O processo transformador
Na condição de mentor, ao acolher, ouvir, receber as questões que permeiam a vida do mentorado, conforme seus relatos, o mentor também exerce seus próprios valores. E junto com o mentorado, você pode oferecer oportunidades de reflexões para expandir a visão e abrir janelas.
Você não está salvando alguém quando é um mentor. E também não é uma relação de ganhos, mas sim de benefícios. Se você pensa em ganhar algo, significa que alguém vai perder. E não é essa ideia que a mentoria propõe. É o alcance mútuo de benefícios. Você está beneficiando alguém, ou a um grupo. E você também se torna um aprendiz, você também está aprendendo dentro desse processo.
Esqueça essa onipotência de achar que é melhor que outro, de achar que é possível transformar o outro. Isso é um autoengano terrível, porque não temos nenhum poder sobre o outro.
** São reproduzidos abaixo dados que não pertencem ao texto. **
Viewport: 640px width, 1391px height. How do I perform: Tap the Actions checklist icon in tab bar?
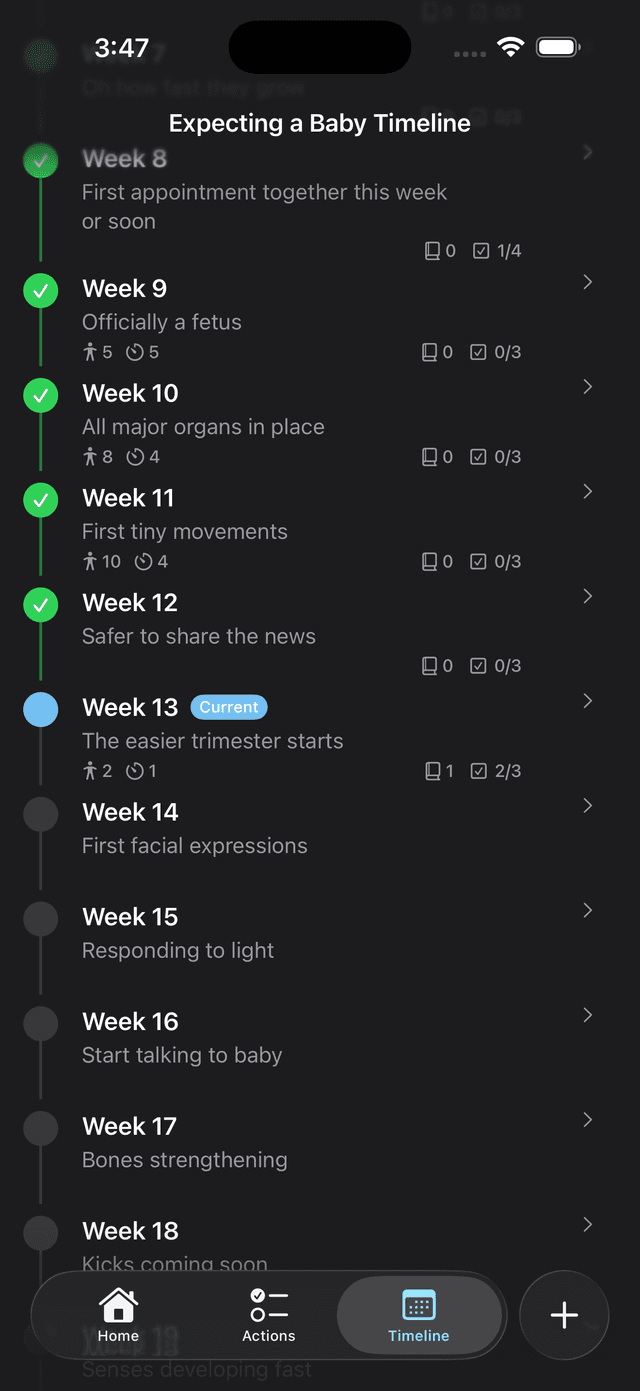(x=268, y=1303)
Somente temos uma obrigação que nós nunca podemos abandonar, que é fazer os melhores convites para outro. Convites honestos, reais, desinteressados, com intenção verdadeiramente de trocar, de compartilhar. Não temos o poder de deixar o outro bem ou mal, mas sim de convidar para a transformação, e uma transformação que essa pessoa mesmo irá encontrar.
A mentoria traz esse despertar, esse toque emocional que se associa aos significados da vida, dos eventos, e somos convidados a participar, a compartilhar. E aprendemos muito durante essa troca. Ao final de tudo, temos um ponto de partida e de chegada quando falamos de transformação. Não é somente criar ilusões, é viabilizar a criação de histórias.
Para isso, o próprio mentor terá que resgatar suas próprias histórias, especialmente de seus fracassos, que foram os seus marcos de transformação. Prepare-se para viver com maestria esse momento junto com o seu mentorado, e aproprie-se desses seus sentimentos para que seja o seu ponto de transformação.
Por Rosa Bernhoeft
Especialista em liderança e gestão de altos executivos, sócia-fundadora da Alba Consultoria, criadora de conceitos e metodologias para gestão de carreira, treinamento e desenvolvimento.